Mouse skeletal muscle and liver in response to physiological insulin

Regulation of gene expression is an important aspect of insulin’s physiological action, however, most studies rely on in vitro systems or pharmacological doses of insulin. Here, we demonstrate that under euglycemic-clamp conditions, physiological levels of insulin regulate over 1500 transcripts in muscle and 1000 transcripts in liver. These include expected pathways related to glucose and lipid utilization, mitochondrial function and autophagy in muscle, and glucose production and steroidogenesis in liver, as well as unexpected pathways, such as mRNA splicing, chromatin remodeling, and regulation of hepatocyte nuclear factors. Insulin also regulates over 100 non-coding RNAs in muscle and liver. These changes in coding and non-coding RNAs, refined by alternative splicing, provide an integrated transcriptional network underlying the complexity of insulin action in vivo. Three month-old male C57BL/6J mice (n = 6 per condition) were anestethized and had an indwelling catheter placed in the right internal jugular vein.
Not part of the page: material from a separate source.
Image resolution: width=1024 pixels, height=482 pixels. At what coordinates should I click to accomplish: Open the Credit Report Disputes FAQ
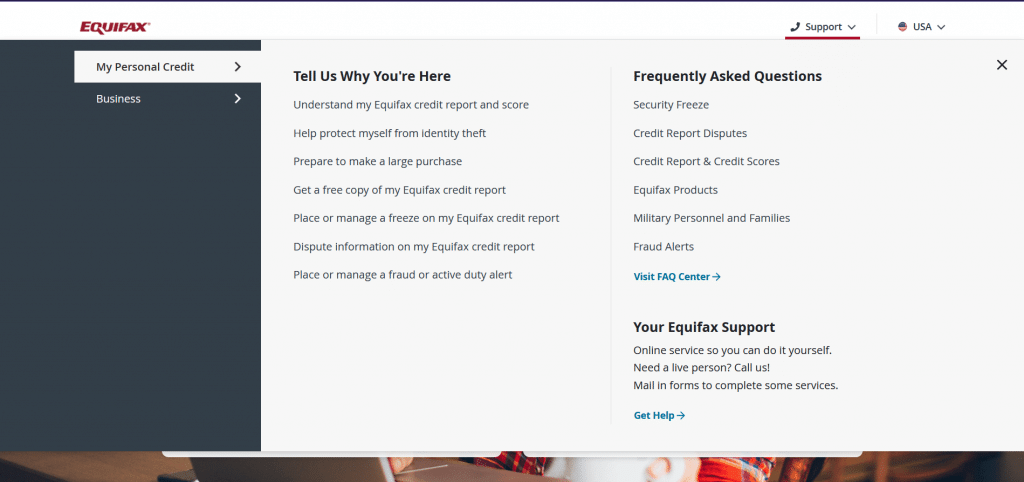(690, 133)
After recovery (4-5 days), conscious mice were continuously perfused with either 4 or 12 mU/kg/min insulin or saline as control. Blood glucose was verified every 5-30 min and adjusted with infusion of a 20% glucose solution. At 20 min or 3 h of clamp, mice were euthanized by cervical dislocation, and tissues were harvested, snap frozen in liquid nitrogen and kept at -80 oC. Total RNA was isolated from quadriceps muscle and liver fragments. Stranded cDNA libraries with unique index tags for each sample (48 multiplexed) were made using a directional RNA-seq kit (Wafergen). Sequencing was performed on an Illumina HiSeq 2500 run on rapid mode (2x50).